Uma fonte judicial disse, na última quinta-feira, que o Japão e o Líbano têm aproximadamente 40 dias para definir qual será o destino de Carlos Ghosn, demitido da Nissan recentemente. Eles devem acordar se ele será extraditado no Japão ou será julgado no Líbano. 

Ghosn fugiu para Beirut, no Líbano, no mês passado, enquanto ainda aguardava seu julgamento após ser acusado de má conduta financeira e quebra de confiança, além de apropriação indébida de fundos da empresa. 

O Japão e o Líbano não possuem nenhum acordo de extradição e o Líbano possui leis que não entregam os seus nacionais. A equipe jurídica de Ghosn espera realizar o julgamento no país da fuga, onde o ex-executivo desfruta de laços profundos e possui uma casa onde morava na infância. 

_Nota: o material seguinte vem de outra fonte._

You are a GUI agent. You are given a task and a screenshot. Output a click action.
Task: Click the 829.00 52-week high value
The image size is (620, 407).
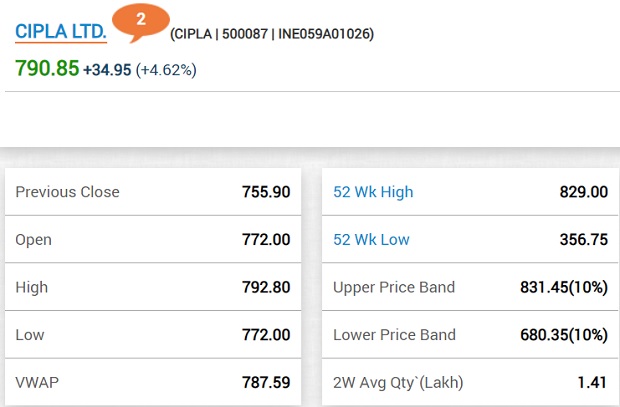click(x=583, y=192)

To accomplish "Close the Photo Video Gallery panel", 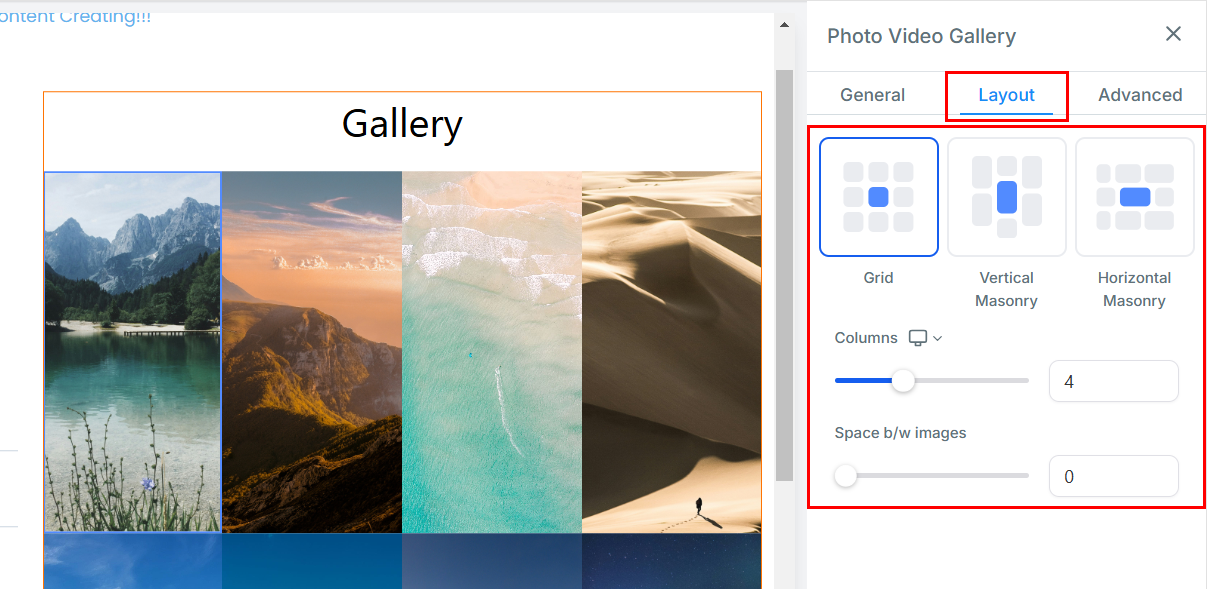I will [1173, 34].
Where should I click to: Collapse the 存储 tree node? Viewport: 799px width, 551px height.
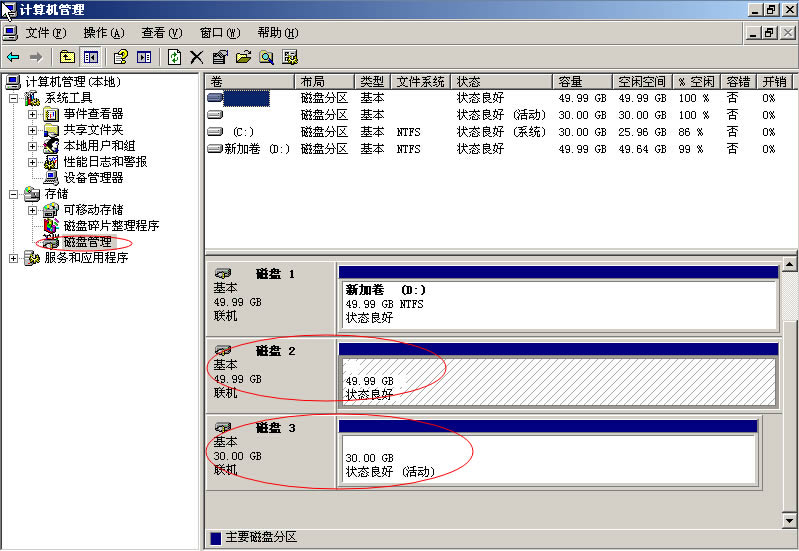pyautogui.click(x=14, y=194)
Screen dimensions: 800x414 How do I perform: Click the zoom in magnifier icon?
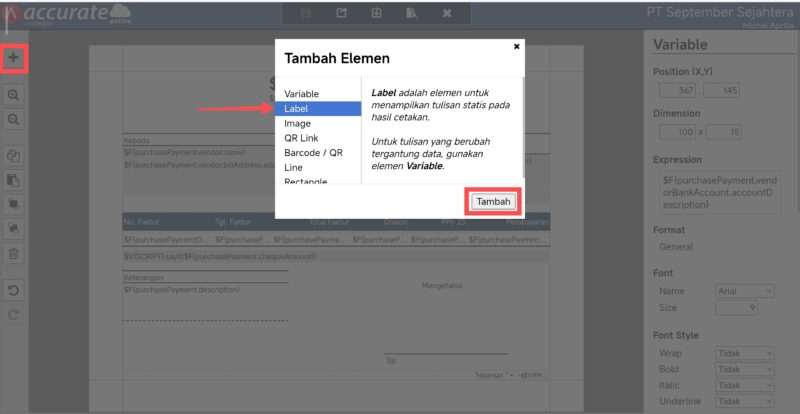[13, 95]
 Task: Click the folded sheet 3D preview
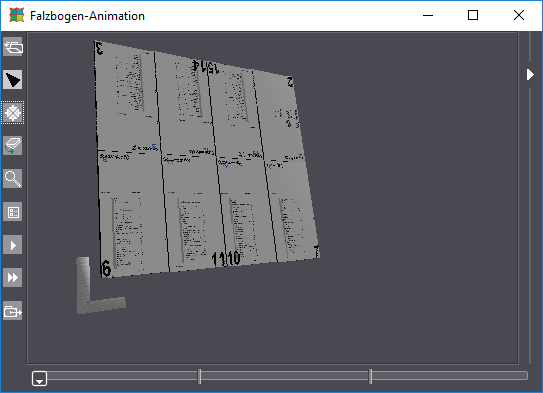pyautogui.click(x=207, y=159)
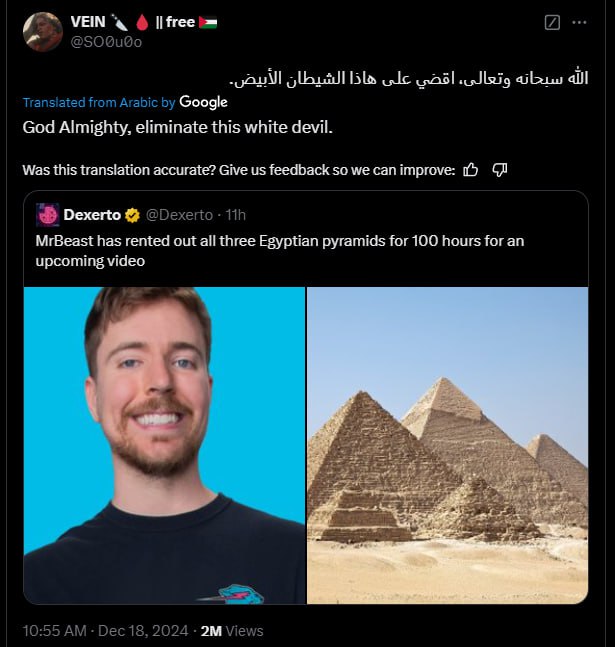Open quoted tweet text about MrBeast pyramids

click(280, 251)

“Eles voltaram e solicitaram um esclarecimento. Hoje, enviamos isso para os japoneses”, disse a fonte judicial. 

Esse esclarecimento foi significativo pois, de acordo com as regras da Interpol, os envolvidos têm no máximo um período de 40 dias para decidir qual será o destino alcançado em um acordo. 

Ghosn, que tem nacionalidade libanesa, francesa e brasileira, foi interrogado no início deste mês por promotores libaneses que impuseram uma proibição de viagem como parte do processo de mandado de prisão da Interpol. 

Os promotores japoneses disseram que ainda estão pressionando para que Ghosn seja julgado no Japão.